Aphids (superfamily Aphidoidea) are known to transmit over 150 different kinds of plant viruses, including beet mosaic, cabbage black ringspot, carnation latent, cauliflower mosaic, cherry ringspot, cucumber mosaic, onion yellow dwarf, pea wilt, potato Y, tobacco etch, tobacco mosaic, tomato spotted wilt, and turnip yellow mosaic.


Leafhoppers (family Cicadellidae) transmit over 80 known types of plant disease, including ones caused by viruses, mycoplasma-like organisms (MLOs), and spiroplasmas.   Examples include aster yellows, beet curly top, blueberry stunt, dwarf disease of rice, phony peach, and Pierce’s disease of grapes.


Planthoppers (superfamily Fulgoroidea) have been implicated as vectors in the transmission of about 20 plant diseases (viruses and MLOs) including cereal tillering disease, maize mosaic, Northern cereal mosaic, oat sterile dwarf, rice hoja blanca, rice stripe, and sugarcane Fiji disease.


Whiteflies (family Aleyrodidae) are responsible for transmitting yellow mosaic diseases in at least 20 plant species including cowpeas, roses, soybeans, and tomatoes.   Whiteflies also spread leaf curl viruses in cotton, potato, tomato, tobacco, and other plants.


Treehoppers (family Membracidae), especially Micrutalis malleifera, transmit a viral pathogen that causes pseudo-curly top disease in eggplants and other Solanaceae.



Mealybugs (family Pseudococcidae) are known vectors of several plant viruses including cocoa swollen shoot virus and cocoa mottle leaf virus.

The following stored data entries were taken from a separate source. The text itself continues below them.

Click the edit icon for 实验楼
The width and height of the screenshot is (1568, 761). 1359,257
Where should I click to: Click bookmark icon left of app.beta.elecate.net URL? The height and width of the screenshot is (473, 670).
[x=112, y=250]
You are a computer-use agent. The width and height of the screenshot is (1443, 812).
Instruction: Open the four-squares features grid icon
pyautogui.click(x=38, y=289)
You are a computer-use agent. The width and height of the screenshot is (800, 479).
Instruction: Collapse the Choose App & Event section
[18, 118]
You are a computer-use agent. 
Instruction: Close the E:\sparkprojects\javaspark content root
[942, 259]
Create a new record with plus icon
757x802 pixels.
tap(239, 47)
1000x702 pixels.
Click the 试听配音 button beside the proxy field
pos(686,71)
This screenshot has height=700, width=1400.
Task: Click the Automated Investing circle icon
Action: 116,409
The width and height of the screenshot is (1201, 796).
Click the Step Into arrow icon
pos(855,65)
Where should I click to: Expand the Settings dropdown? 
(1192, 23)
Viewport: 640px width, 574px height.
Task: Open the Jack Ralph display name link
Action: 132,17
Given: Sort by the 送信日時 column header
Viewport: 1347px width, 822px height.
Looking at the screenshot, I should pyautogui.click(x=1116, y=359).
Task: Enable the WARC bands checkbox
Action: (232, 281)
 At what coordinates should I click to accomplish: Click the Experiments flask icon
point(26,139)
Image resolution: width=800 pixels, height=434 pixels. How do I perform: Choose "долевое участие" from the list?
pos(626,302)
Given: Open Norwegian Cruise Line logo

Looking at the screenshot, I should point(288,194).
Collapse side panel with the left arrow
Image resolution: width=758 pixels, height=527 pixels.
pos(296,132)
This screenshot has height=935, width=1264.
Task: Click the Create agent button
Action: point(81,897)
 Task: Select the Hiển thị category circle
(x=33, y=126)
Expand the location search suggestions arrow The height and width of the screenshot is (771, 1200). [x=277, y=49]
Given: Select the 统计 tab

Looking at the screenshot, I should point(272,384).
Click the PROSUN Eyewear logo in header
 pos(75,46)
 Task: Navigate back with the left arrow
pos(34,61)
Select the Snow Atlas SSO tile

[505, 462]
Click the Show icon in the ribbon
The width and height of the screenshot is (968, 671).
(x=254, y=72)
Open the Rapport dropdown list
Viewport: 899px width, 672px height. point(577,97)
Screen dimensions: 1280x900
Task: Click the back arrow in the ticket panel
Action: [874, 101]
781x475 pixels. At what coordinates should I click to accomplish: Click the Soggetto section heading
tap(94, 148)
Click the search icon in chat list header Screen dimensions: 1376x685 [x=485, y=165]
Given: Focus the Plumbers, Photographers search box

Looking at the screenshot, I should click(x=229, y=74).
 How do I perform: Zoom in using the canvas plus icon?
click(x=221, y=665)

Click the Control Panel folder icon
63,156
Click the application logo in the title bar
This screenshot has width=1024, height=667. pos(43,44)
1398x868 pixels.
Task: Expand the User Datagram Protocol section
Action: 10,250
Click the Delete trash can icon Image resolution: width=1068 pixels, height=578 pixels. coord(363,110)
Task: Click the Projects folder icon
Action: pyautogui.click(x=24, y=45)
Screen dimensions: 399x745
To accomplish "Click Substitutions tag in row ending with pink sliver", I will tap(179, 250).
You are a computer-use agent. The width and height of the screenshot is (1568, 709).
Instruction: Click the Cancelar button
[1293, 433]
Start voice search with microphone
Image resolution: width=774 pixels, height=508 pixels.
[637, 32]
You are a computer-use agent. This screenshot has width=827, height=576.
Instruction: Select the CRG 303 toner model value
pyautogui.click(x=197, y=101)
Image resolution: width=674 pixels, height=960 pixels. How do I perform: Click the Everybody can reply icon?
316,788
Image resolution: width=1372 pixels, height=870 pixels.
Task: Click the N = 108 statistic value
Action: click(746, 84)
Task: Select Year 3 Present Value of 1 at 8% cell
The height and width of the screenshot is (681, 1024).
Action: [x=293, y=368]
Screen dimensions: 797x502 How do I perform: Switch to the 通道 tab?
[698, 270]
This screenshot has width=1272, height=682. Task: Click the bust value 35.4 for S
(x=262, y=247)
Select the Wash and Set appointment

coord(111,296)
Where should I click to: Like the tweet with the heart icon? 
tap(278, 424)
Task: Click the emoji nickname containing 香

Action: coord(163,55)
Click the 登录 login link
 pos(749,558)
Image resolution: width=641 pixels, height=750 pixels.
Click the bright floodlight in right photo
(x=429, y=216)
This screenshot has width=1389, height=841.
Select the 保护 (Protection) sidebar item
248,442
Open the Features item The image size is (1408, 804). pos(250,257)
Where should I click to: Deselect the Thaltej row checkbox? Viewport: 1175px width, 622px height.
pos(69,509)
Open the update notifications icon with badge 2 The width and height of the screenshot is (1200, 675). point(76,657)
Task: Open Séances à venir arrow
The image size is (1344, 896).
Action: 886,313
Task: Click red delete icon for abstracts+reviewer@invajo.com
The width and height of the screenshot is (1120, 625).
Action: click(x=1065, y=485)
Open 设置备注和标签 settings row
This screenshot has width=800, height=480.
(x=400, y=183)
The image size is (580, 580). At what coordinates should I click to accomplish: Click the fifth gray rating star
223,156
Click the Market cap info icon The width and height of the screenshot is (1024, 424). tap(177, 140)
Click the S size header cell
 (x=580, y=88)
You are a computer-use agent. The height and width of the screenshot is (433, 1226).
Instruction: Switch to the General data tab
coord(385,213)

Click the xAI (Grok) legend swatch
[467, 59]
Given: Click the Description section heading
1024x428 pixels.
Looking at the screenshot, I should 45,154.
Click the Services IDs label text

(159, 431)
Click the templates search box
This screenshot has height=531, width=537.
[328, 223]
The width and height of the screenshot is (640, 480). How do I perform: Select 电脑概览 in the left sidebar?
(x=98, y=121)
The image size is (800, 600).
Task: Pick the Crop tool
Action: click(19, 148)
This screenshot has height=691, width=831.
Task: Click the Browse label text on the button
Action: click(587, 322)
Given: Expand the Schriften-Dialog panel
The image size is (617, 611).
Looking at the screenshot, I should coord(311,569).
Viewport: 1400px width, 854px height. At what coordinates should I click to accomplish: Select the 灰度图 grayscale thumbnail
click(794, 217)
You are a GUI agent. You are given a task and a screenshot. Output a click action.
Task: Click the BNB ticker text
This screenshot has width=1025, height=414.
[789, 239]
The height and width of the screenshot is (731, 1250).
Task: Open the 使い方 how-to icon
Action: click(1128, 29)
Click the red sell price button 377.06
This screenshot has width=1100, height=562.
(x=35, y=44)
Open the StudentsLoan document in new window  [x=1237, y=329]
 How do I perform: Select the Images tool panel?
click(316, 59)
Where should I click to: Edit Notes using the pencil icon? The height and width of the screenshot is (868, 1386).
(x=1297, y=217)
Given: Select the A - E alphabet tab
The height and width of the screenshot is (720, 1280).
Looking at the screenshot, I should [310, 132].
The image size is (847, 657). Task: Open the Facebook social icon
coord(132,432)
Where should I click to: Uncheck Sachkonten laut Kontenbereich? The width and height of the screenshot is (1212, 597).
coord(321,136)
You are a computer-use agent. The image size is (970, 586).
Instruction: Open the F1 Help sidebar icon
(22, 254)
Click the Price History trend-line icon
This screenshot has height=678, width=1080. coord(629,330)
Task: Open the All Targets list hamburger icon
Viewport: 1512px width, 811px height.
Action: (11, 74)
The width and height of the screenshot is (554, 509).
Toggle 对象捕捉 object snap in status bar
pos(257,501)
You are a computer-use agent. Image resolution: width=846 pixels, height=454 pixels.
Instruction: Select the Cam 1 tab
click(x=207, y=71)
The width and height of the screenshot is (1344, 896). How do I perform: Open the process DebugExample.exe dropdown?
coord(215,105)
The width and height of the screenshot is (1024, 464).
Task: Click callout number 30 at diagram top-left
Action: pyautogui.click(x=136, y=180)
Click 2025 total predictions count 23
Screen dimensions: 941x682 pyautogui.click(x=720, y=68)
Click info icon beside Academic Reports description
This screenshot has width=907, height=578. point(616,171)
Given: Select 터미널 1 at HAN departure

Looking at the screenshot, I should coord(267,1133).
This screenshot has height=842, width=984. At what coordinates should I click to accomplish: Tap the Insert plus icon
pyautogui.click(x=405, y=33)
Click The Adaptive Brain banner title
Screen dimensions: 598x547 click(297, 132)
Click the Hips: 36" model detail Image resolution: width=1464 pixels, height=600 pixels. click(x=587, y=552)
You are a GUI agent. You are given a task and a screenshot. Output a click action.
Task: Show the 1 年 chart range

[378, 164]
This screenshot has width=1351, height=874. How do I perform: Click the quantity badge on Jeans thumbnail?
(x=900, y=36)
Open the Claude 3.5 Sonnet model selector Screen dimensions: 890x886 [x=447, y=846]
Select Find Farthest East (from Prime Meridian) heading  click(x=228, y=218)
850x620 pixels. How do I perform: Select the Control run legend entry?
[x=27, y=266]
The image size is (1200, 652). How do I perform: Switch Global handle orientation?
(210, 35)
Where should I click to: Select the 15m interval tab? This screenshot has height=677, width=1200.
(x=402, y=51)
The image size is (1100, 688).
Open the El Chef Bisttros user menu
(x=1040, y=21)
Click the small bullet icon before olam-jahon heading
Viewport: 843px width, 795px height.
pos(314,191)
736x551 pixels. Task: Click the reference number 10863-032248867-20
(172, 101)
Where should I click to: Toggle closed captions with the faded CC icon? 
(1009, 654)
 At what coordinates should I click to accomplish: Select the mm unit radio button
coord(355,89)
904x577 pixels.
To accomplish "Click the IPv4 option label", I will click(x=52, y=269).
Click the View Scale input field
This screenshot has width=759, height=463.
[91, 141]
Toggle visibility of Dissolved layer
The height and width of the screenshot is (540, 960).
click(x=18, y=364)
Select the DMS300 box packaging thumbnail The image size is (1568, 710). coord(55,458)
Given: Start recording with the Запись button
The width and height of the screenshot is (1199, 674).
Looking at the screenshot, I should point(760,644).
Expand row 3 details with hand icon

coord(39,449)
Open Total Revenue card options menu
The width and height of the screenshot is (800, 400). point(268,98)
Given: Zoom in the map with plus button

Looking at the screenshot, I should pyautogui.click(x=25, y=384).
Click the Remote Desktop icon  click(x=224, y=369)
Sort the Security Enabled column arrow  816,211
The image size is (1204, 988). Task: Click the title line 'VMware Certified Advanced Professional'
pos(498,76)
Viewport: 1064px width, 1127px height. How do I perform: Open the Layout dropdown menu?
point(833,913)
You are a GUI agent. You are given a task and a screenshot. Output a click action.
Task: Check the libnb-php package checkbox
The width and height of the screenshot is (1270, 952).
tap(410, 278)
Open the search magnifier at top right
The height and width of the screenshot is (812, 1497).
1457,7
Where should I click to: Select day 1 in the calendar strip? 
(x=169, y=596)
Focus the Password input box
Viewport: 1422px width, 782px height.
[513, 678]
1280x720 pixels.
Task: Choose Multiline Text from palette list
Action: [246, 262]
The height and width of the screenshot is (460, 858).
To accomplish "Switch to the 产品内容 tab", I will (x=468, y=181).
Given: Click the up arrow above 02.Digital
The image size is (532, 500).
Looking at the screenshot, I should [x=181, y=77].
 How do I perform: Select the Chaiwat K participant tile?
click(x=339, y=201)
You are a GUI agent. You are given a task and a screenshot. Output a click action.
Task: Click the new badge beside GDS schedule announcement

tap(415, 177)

Psyllids (family Psyllidae) are the vectors of mycoplasma-like organisms responsible for pear decline and greening disease of citrus.

Ash-gray leaf bugs

Ash-gray leaf bugs (family Piesmatidae) are vectors of the beet leafcurl virus, the sugarbeet savoy virus, and beet latent rosette disease.


Flower thrips

Flower thrips (family Thripidae) are suspected of transmitting bacterial, fungal, and viral pathogens.   Tomato spotted wilt virus, for example, is spread by onion thrips (Thrips tabaci) and tobacco thrips (Frankliniella fusca).


Apple maggot

Apple maggots, Rhagoletis pomonella (family Tephritidae), are vectors of Pseudomonas melophthora, the pathogen of bacterial rot in apples.

Cabbage maggots

Cabbage maggots, Delia radicum (family Anthomyiidae) spread the fungal pathogen of blackleg (Phoma lingam).

Leafminer flies

Leafminer flies (family Agromyzidae) in the genus Liriomyza are capable of transmitting tobacco mosaic virus and sowbane mosaic virus.

Leaf beetles

Leaf beetles (family Chrysomelidae) spread more than 35 plant viruses including broad bean mottle, turnip yellow mosaic, southern bean mosaic, and rice yellow mottle.   Potato flea beetles (Epitrix cucumeris) spread the pathogen of potato scab (Actinomyces scabies) when the larvae enters a tuber.   Corn flea beetles (Chaetocnema pulicaria) and corn rootworms (Diabrotica spp.) are responsible for spread of Bacterium stewarti, the bacterial pathogen of Stewart’s disease in corn.

Bark beetles

Bark beetles (family Scolytidae) are vectors of fungal pathogens in trees.   The elm bark beetle (Scolytus multistriatus) infects elms with Ceratocystis ulmi, the pathogen of Dutch elm disease.   A similar blue stain fungus (Ceratocystis ips) is spread among pine trees by the pine engraver (Ips pini) and other bark beetles.   The pathogen for chestnut blight (Endothia parasitica) is also spread by the Scolytidae.

Plum curculio

Plum curculios, Conotrachelus nenuphar (family Curculionidae), inoculate fruits of peach cherry and plum with Sclerotinia fructicola, the fungal pathogen of brown rot.

Honey bees

Honey bees, Apis mellifera (family Apidae), and other pollinating insects spread the bacterial pathogen of fire blight (Erwinia amylovora) as they travel from tree to tree collecting nectar.


Ants (family Formicidae) and bees spread the pathogen for mummy berry, a blueberry fungus, from stem lesions to fruit as they forage for food.